Output the part that opens with the line containing "This screenshot has" and closes with the line containing "point(383,170)" as a two-column CSV headed instruction and location. Give one row per line, holding its text and its answer, with each value in a single quoted field, line breaks turned into spaces, and the pictures left out.

_DATA FOR THE TASK_
***

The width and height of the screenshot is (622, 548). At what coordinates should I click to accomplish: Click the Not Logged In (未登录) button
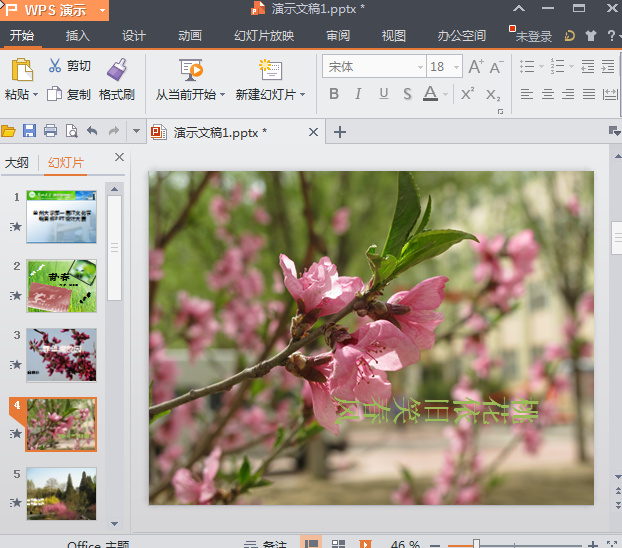point(533,36)
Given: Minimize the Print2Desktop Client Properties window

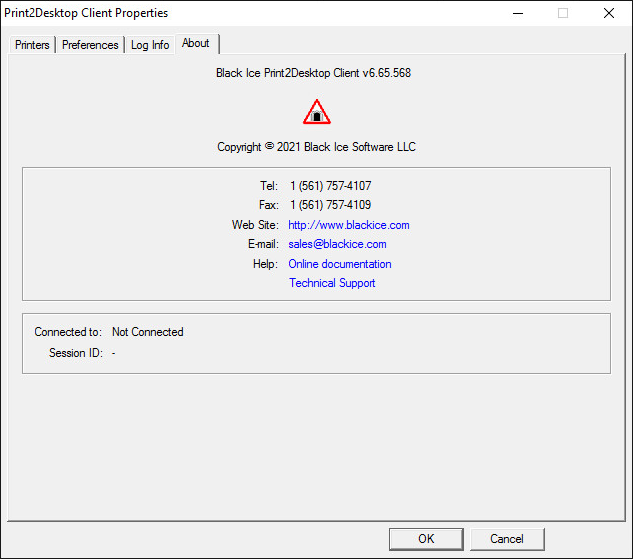Looking at the screenshot, I should 517,13.
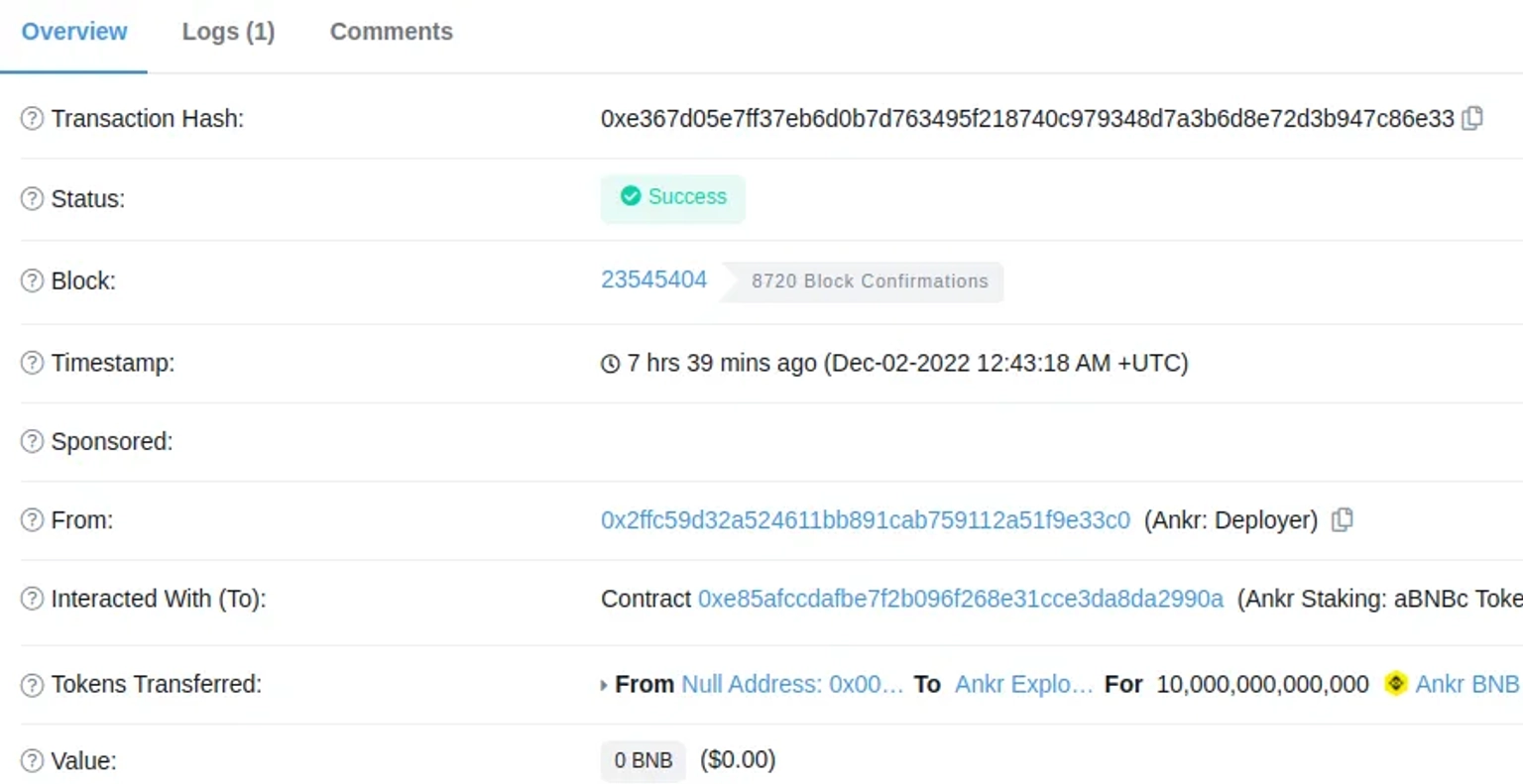Switch to the Logs (1) tab
The image size is (1523, 784).
[228, 32]
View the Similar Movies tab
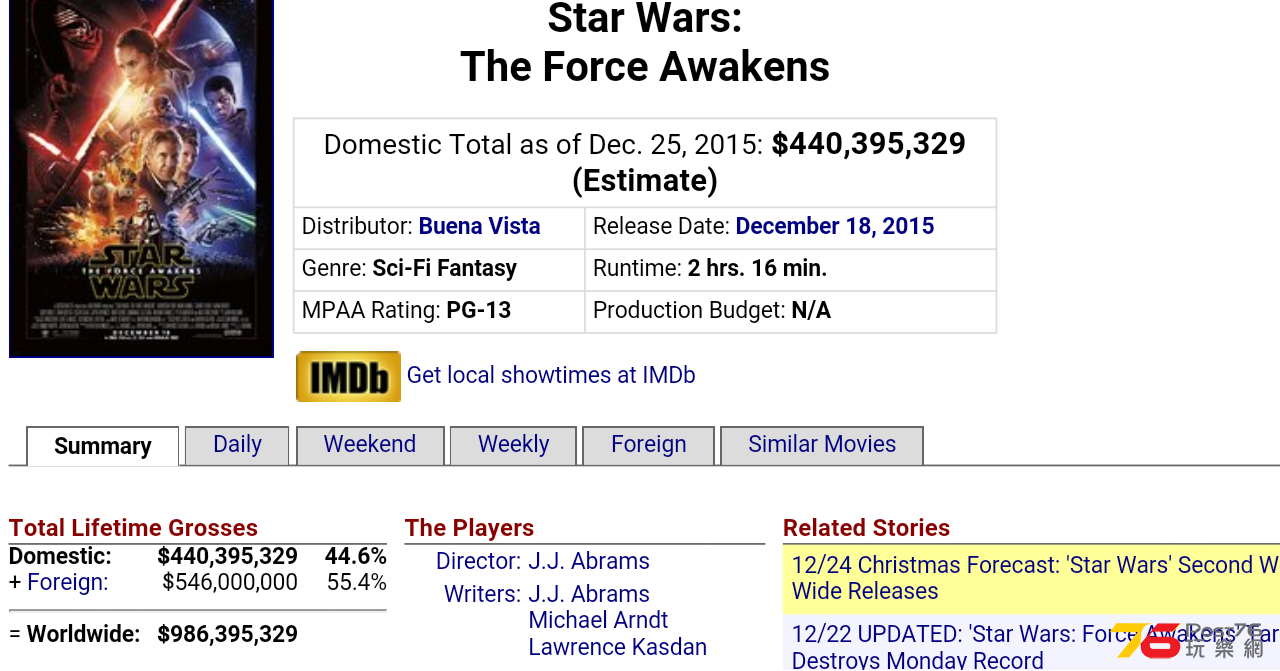The height and width of the screenshot is (671, 1280). click(x=822, y=445)
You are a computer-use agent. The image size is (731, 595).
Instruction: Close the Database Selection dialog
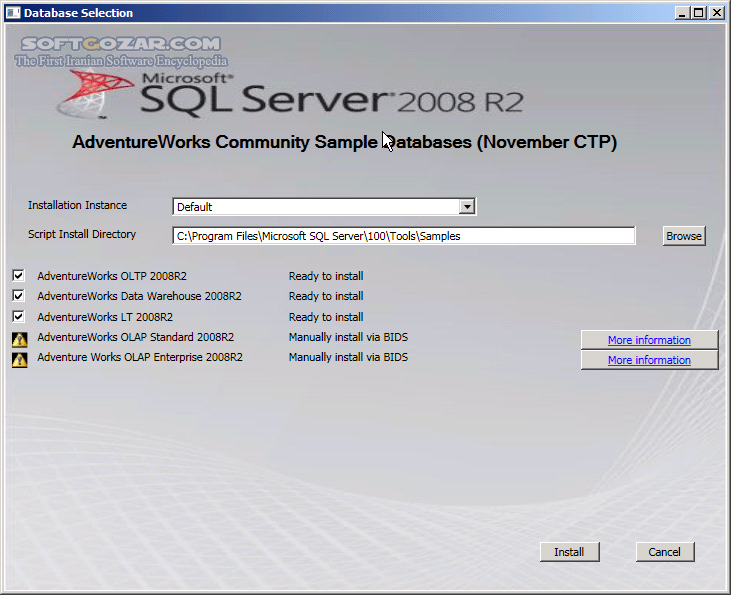716,13
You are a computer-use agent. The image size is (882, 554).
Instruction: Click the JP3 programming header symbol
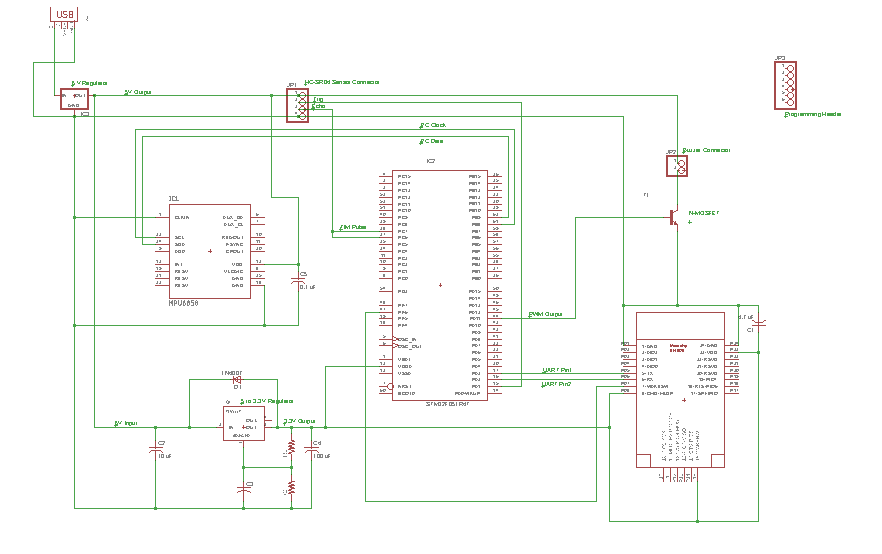click(x=787, y=85)
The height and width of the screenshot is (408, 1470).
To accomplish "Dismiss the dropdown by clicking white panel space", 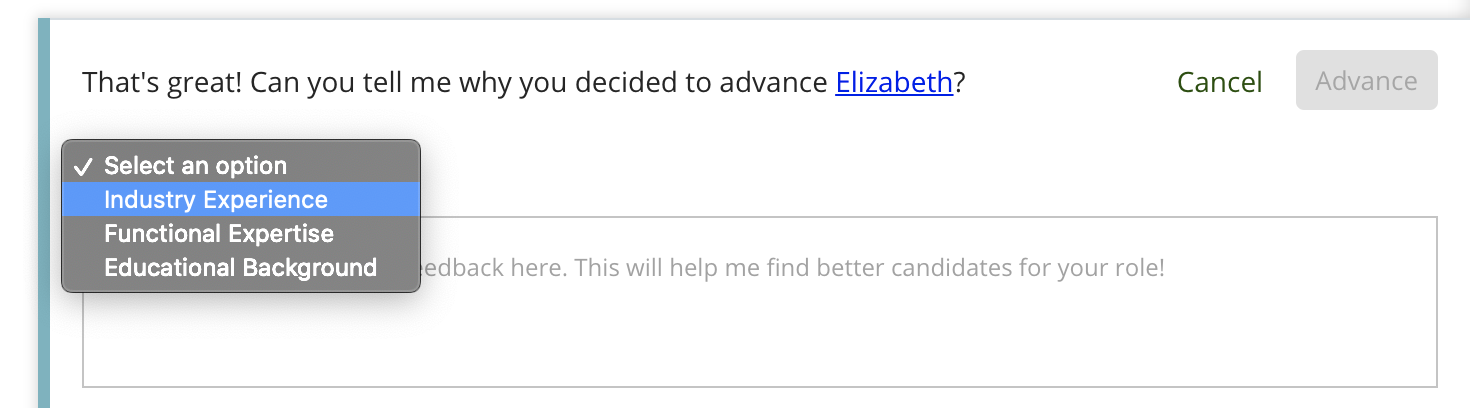I will click(800, 160).
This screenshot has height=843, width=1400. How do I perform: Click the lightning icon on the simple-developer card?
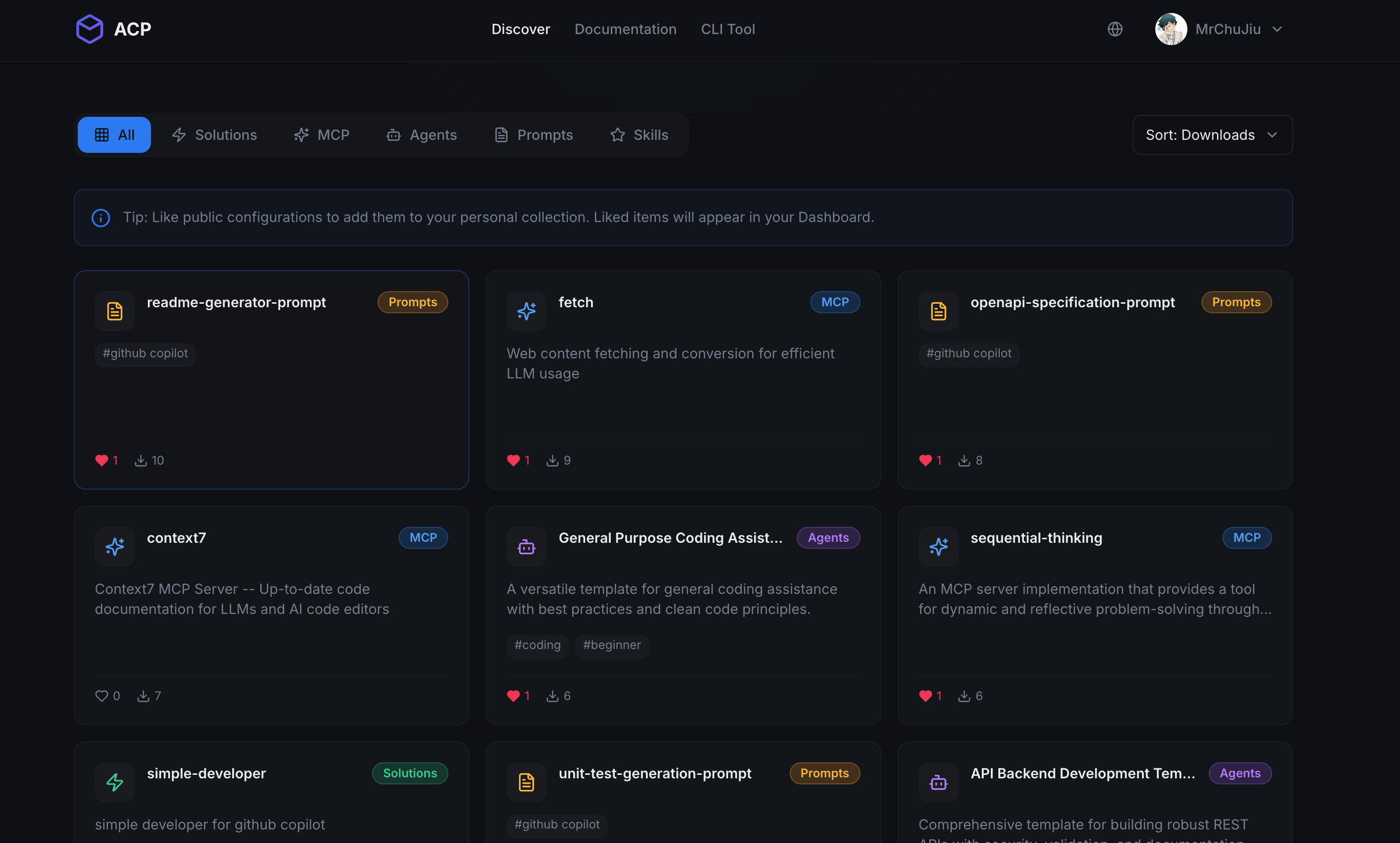coord(115,782)
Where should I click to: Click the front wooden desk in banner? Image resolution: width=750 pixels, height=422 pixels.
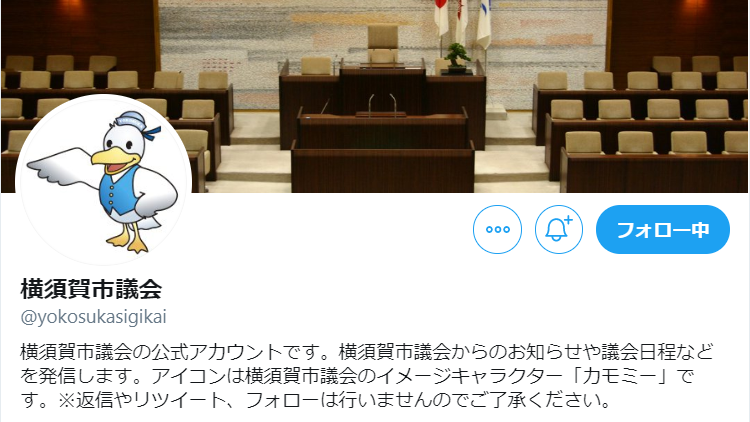point(383,170)
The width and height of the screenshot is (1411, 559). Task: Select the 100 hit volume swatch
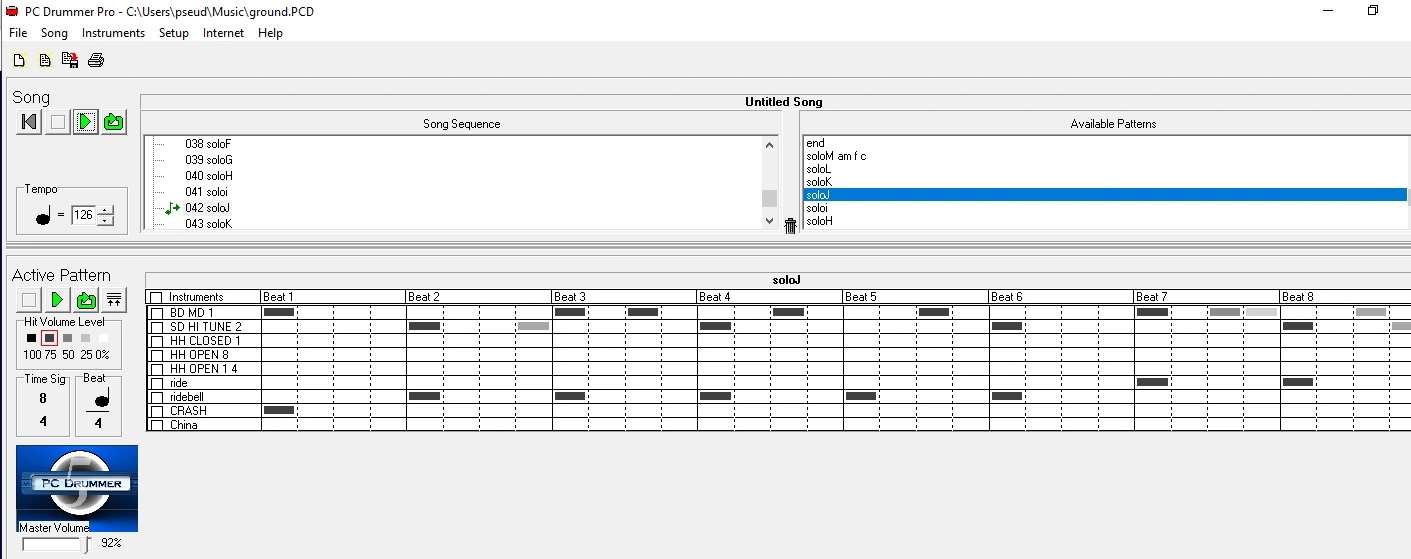click(x=31, y=339)
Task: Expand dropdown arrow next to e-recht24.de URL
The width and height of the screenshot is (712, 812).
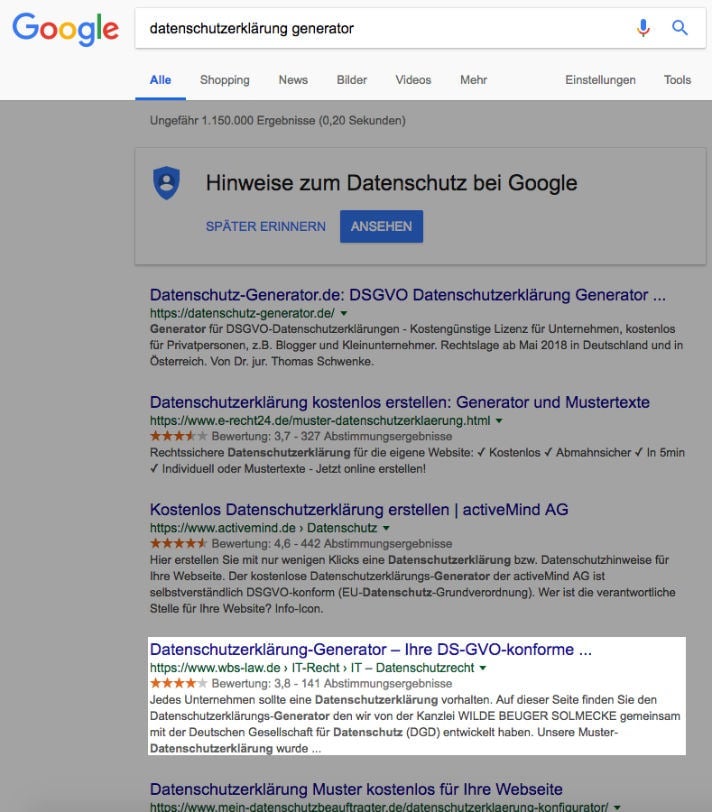Action: [499, 422]
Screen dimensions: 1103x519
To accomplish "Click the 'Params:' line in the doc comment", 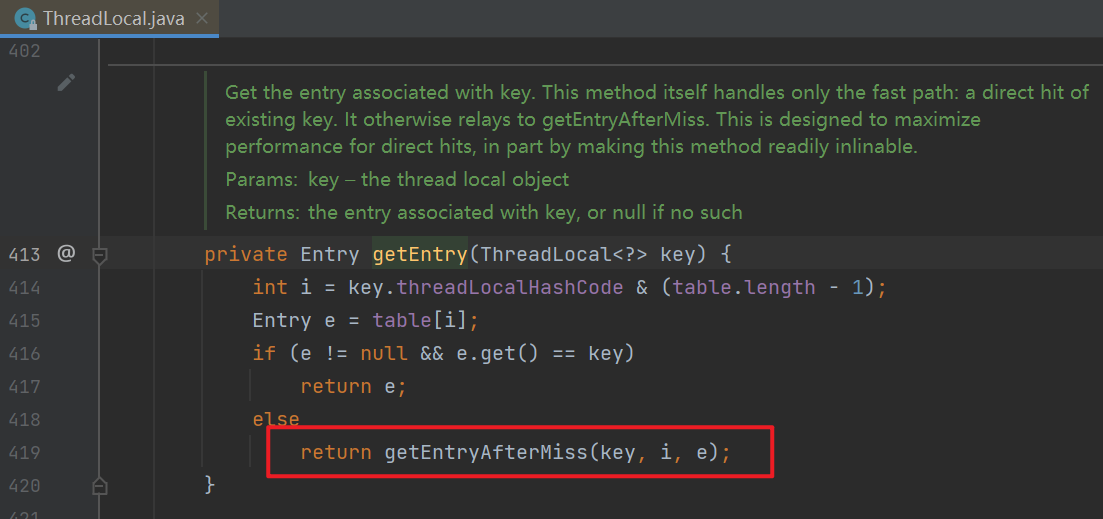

***

_SOLUTION FOR THIS PROBLEM_
instruction,location
"This screenshot has height=843, width=1400. How do I perform: Click the lightning icon on the simple-developer card?","coord(115,782)"
"Where should I click to: Click the front wooden desk in banner? Image resolution: width=750 pixels, height=422 pixels.","point(383,170)"